L2/22-125

Editorial Committee Report and Recommendations for UTC #172 Meeting

Source: Editorial Committee

Date: July 25, 2022

A. Unicode Release Topics

A1. Unicode 15.0 Schedule and Planning

FYI: The significant milestones for the Unicode 15.0 release are:

All dates for alpha and beta review were met. The scheduled release date has not changed.


A2. Unicode 15.0.0 Work

FYI: The 15.0 beta review period is now complete. Pending the results of UTC #172, the Unicode 15.0 release will proceed on schedule.

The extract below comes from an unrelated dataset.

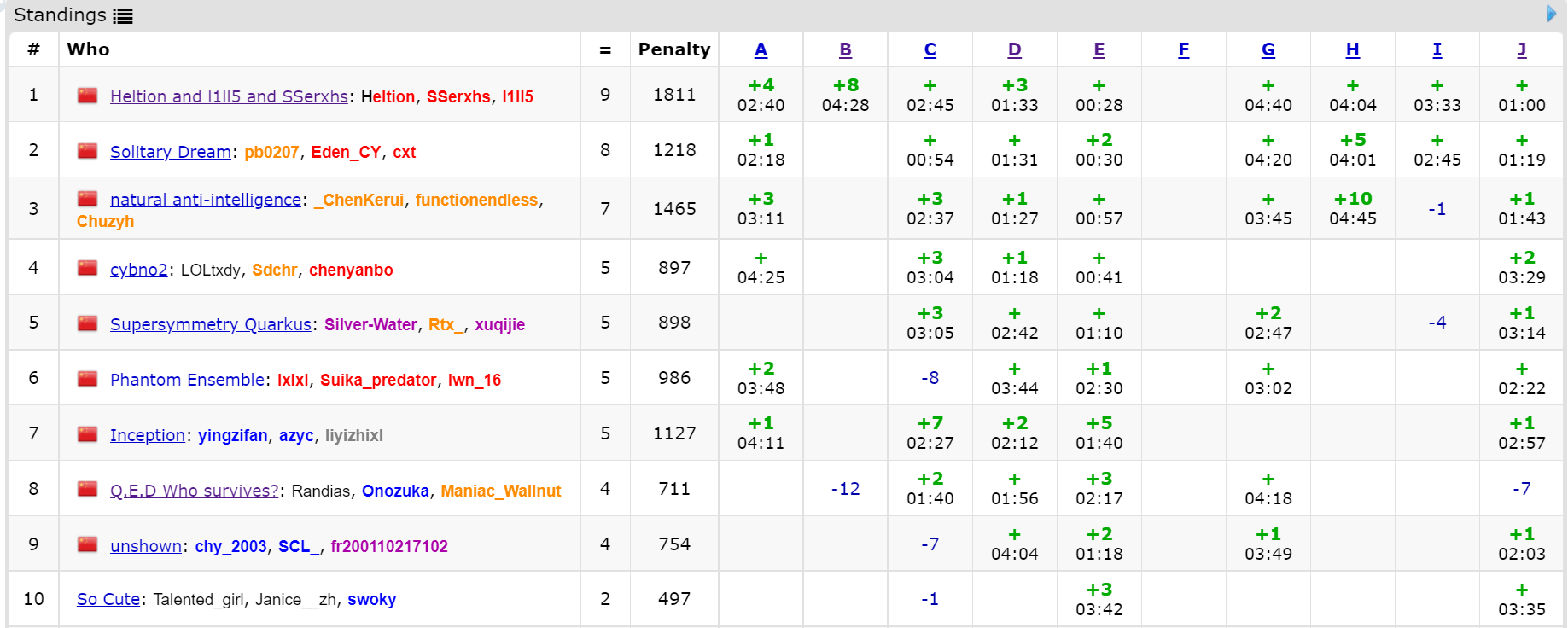Open the natural anti-intelligence team page
Screen dimensions: 1568x628
(205, 200)
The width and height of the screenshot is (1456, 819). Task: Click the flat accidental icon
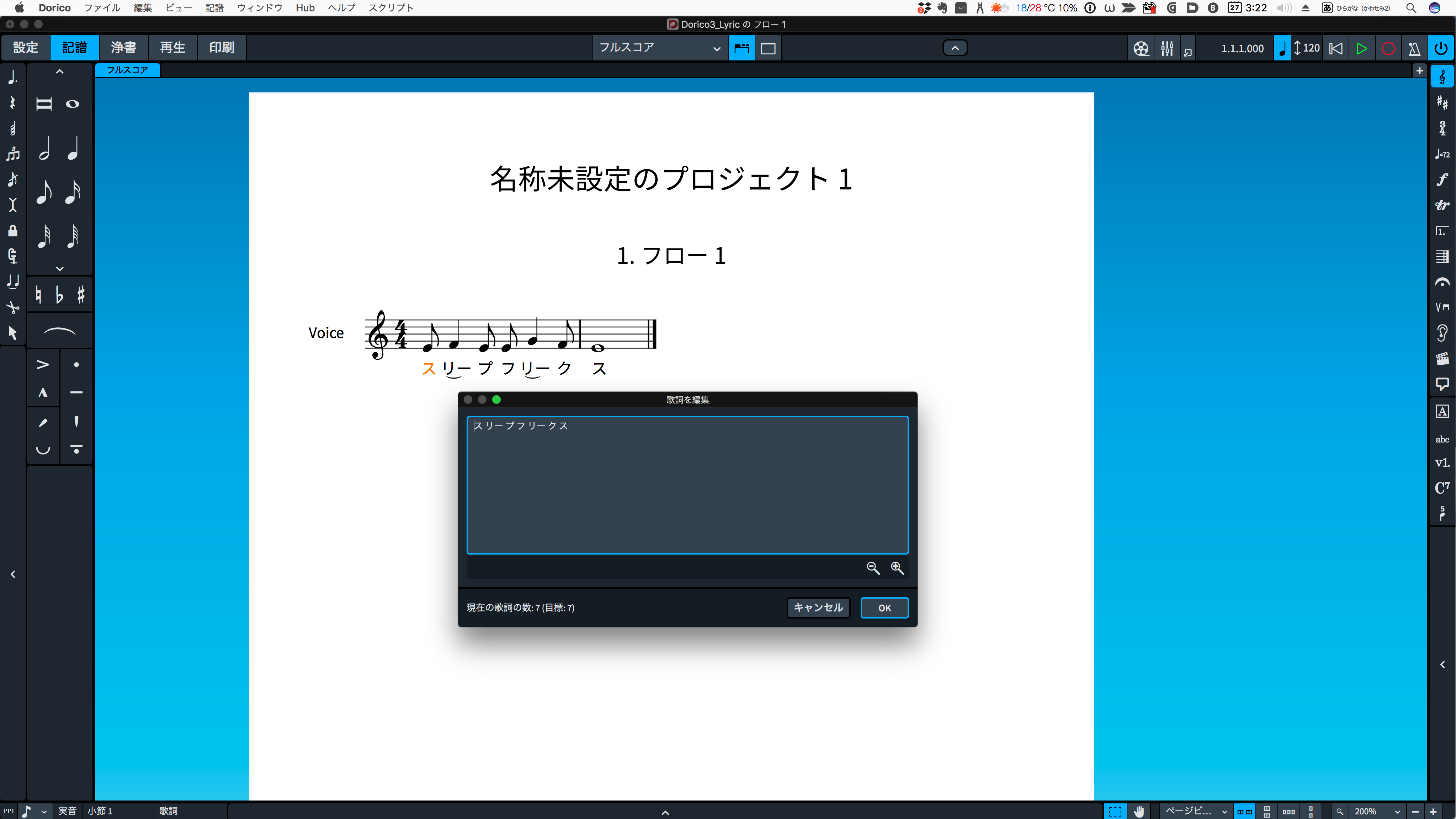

Note that there are ongoing discussions involving participation from various TC, SC, and group chairs about how best to address project management and release management for the Unicode Standard, both for the remainder of the 15.0 cycle, and for future releases after that. The Editorial Committee has redefined its scope to focus on editorial work on the Core Specification and other Unicode technical specifications, and editing of the technical content on the website. The Editorial Committee will no longer be the lead on the overall project management and release management of the Unicode Standard. Instead, that responsibility reverts to the UTC itself, with details of organizational structure and delegation of tasks under discussion by the Release Management Group (relmgmt).

In the meantime, during this transitional phase, this Editorial Committee report can still serve as the location for some basic bookkeeping regarding UTC approvals and actions to move Unicode 15.0 forward. In particular, it is now time to close the beta review cycle and approve content for final release of Unicode 15.0.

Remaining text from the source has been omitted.